## [Input data]

_ _ _ _

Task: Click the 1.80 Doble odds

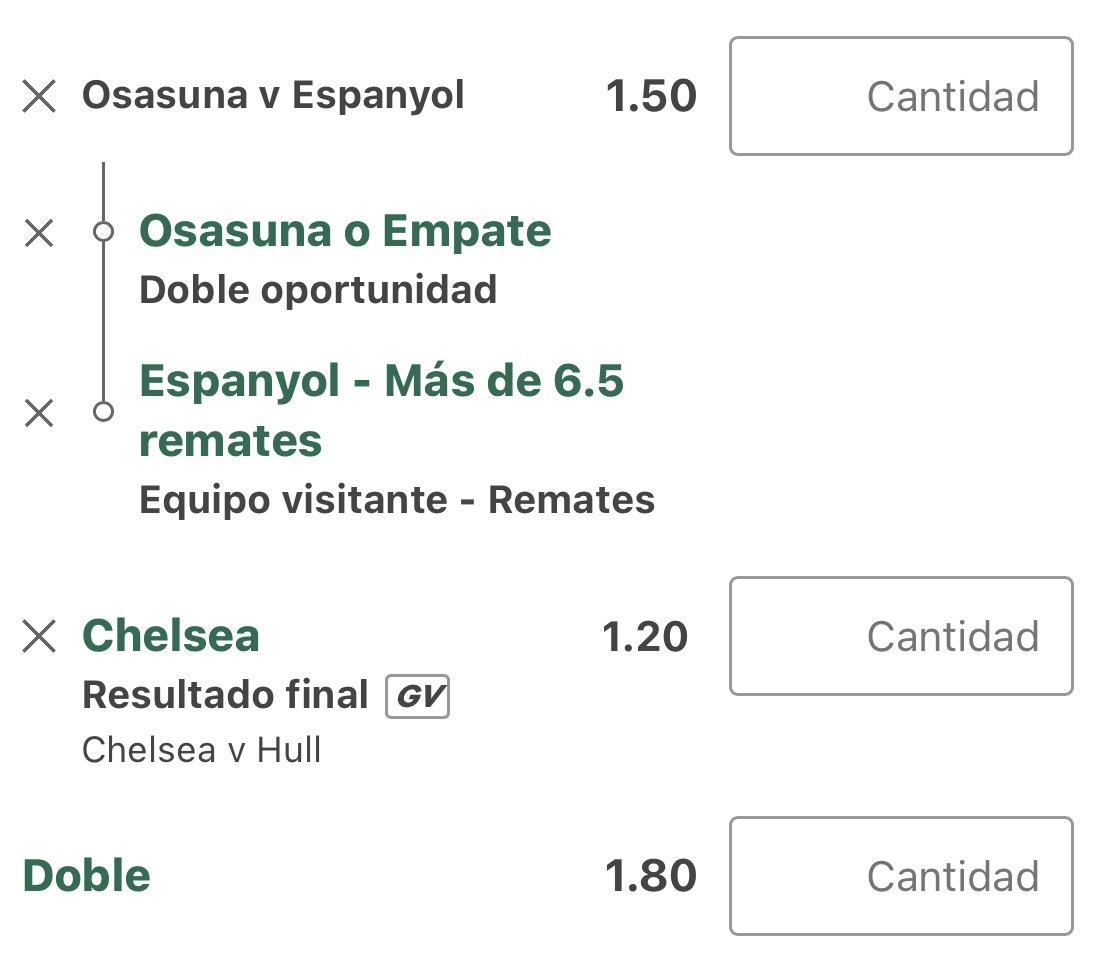Action: (x=650, y=876)
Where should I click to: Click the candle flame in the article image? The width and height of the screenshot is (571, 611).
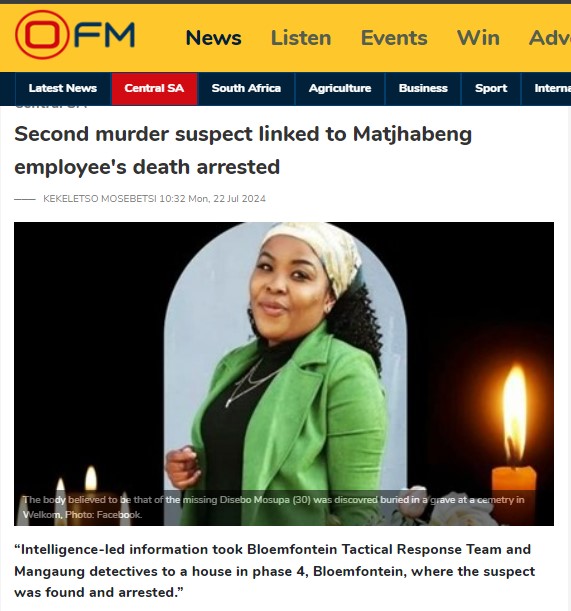[x=515, y=413]
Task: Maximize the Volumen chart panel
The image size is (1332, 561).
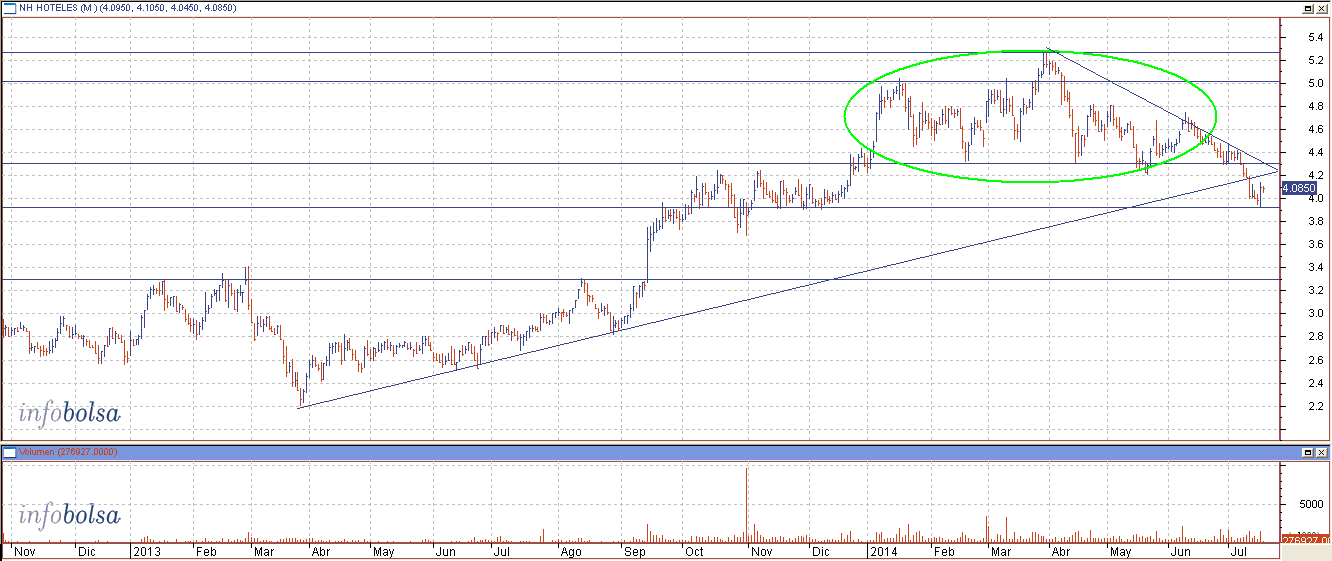Action: click(1306, 452)
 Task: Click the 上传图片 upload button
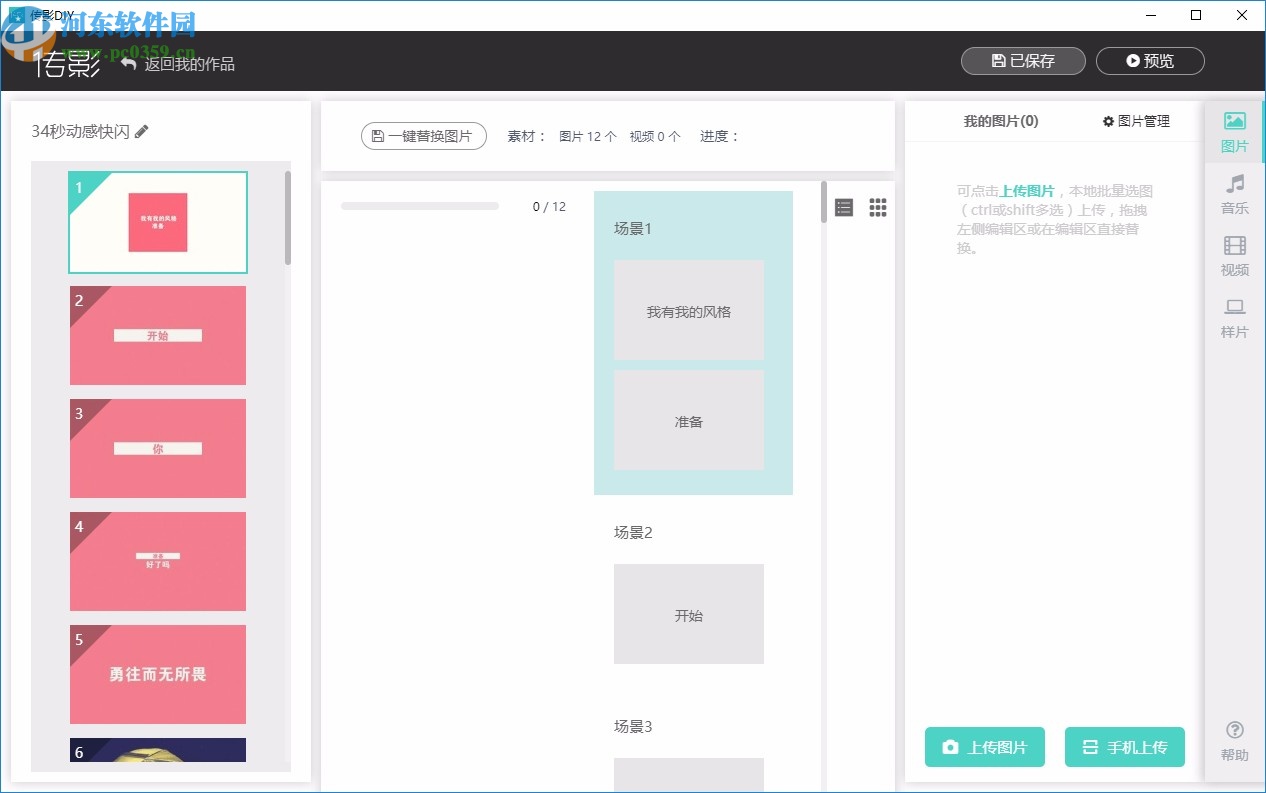pos(984,747)
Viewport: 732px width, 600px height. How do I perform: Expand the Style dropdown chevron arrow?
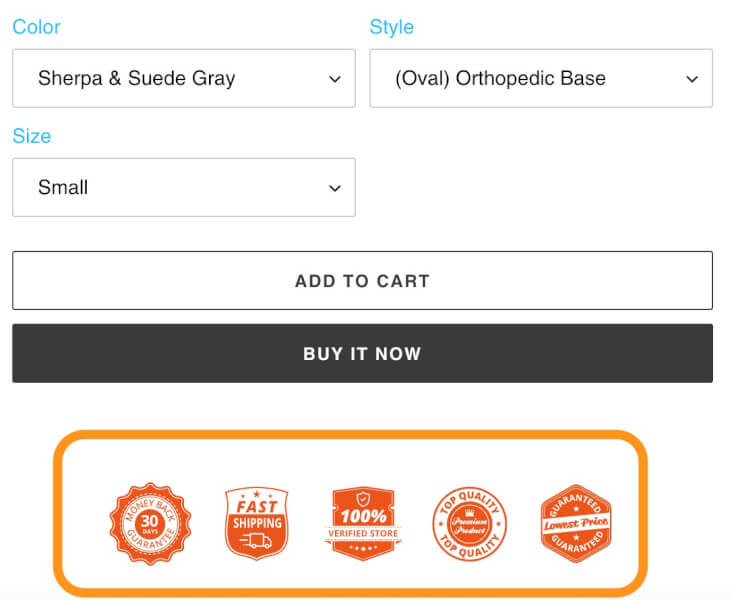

_ _ _ _

## [Assigned task]
Reproduce every record above exactly, but leave out the pictures.

## [Result for this exercise]
Task: Click the 1.80 Doble odds

Action: (x=650, y=876)
Where should I click to: Click the candle flame in the article image? The width and height of the screenshot is (571, 611).
[x=515, y=413]
Task: Maximize the Volumen chart panel
The image size is (1332, 561).
Action: click(1306, 452)
 Task: Click the 上传图片 upload button
pos(984,747)
Viewport: 732px width, 600px height. How do I perform: Expand the Style dropdown chevron arrow?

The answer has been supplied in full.